Lucy Wadham is a London-born novelist who has lived in France all her adult life and raised four children there. She started writing fiction as a teenager, mostly poems and short stories with a darkish bent. While reading English at Oxford University she, like many aspiring female writers, developed a fixation with Virginia Woolf and begun mooning about in long cardigans and sensible shoes. She had her first child at 21 and was pregnant with her second when she sat her final exams in 1987, after which she moved to France to be with her French husband.
Her first novel, 'Lost', published by Faber and Faber in 2000, was a thriller about a woman whose son is kidnapped while they are on holiday in Corsica. Highly acclaimed for its pace and passion, 'Lost' was nominated for the Golden Dagger crime fiction award and was twice optioned for the screen .
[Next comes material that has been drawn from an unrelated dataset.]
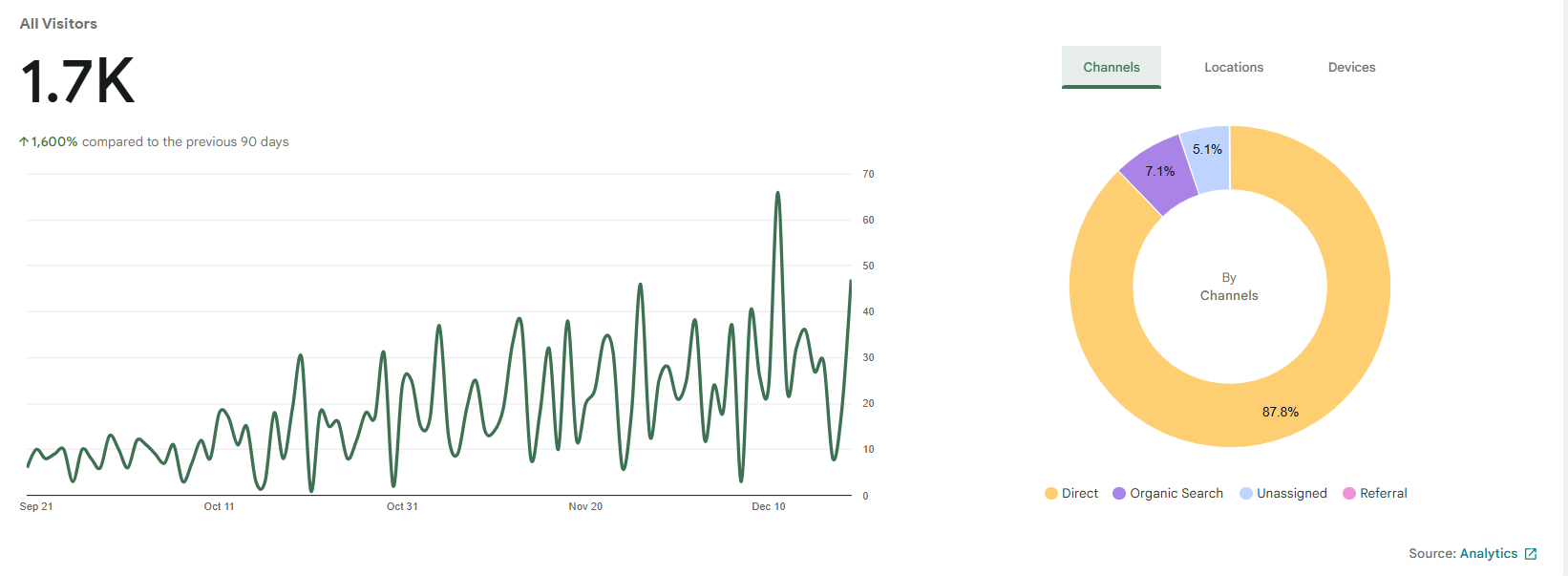
Task: Click the 1.7K total visitors number
Action: click(77, 81)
'Castro's Dream', another thriller, was inspired by her work as a freelance journalist investigating the Basque separatist movement, ETA. It tells the story of the love and rivalry between Astrid and Lola, two sisters whose involvement with the terrorist organisation catches up with them after twenty years when their friend and former lover, Mikel, is released from prison.
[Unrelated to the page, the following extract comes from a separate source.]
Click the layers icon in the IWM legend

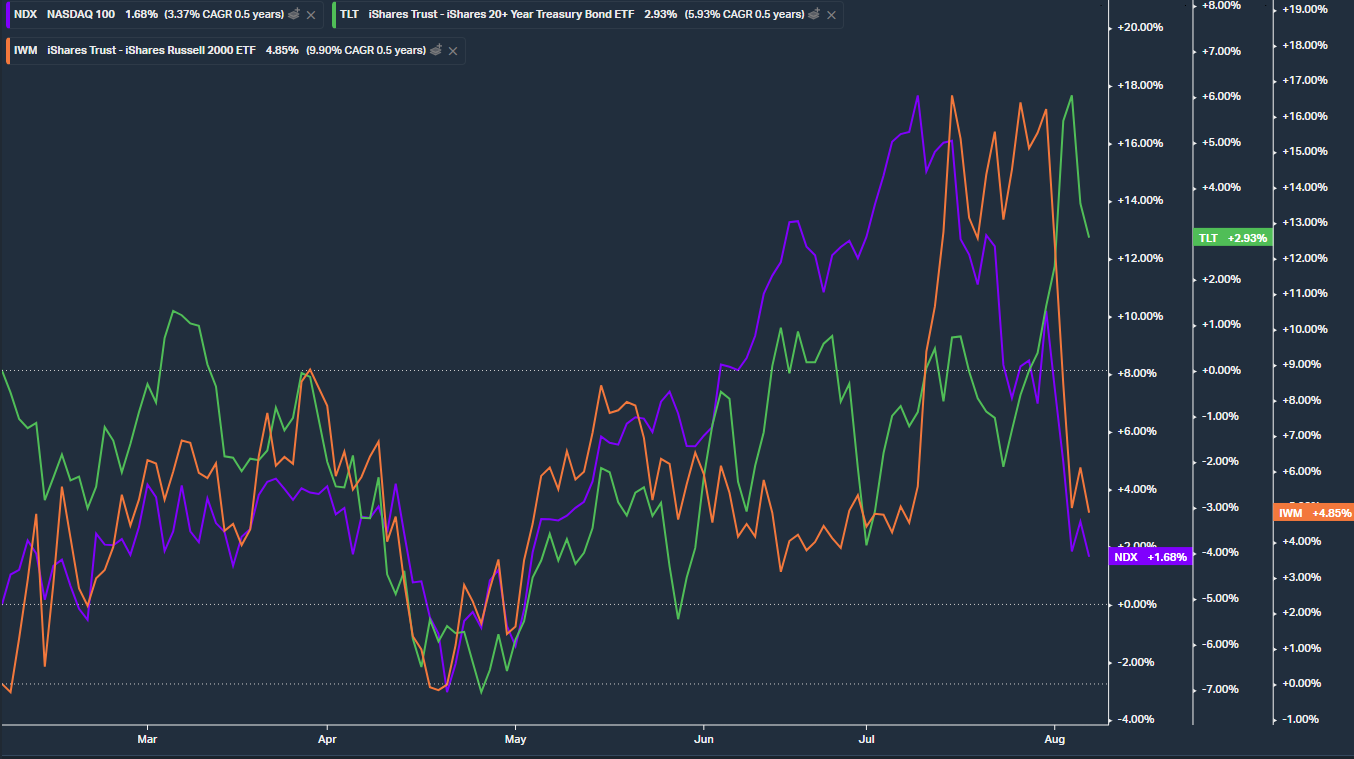click(x=436, y=51)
'Greater Love' "...Twins Aisha and Jose are brought up in Coelhoso, a remote hill-top village only just out of the Middle Ages. The product of a neglected childhood - their mother was raped - Jose never learns to speak, while Aisha, age 20, escapes to Paris. Jose eventually joins his sister, inauspiciously arriving in the city on September 11 2001. The two siblings carve out new lives: Aisha learning about sex and philosophy under the guidance of a Left Bank intellectual; Jose finding his voice with the help of a charismatic Muslim sheikh. At the heart of the ambitious literary saga lies Aisha's quest to understand her brother, and her own part in his final, catastrophic breakdown. Moving from Portugal to Paris, Morocco to California, Wadham manages to endow each chapter of Aisha's life - any section of which might have made a novel in itself - with a stark authenticity." (The Independent).
Her latest book and first work of non-fiction, 'The Secret Life of France', is a memoir of her marriage to a Frenchman and her discovery of a culture that has, over the past 20 years, baffled, appalled, charmed and conquered her.
She is currently working on a novel loosely based on her experience of growing up in a family of five powerful women.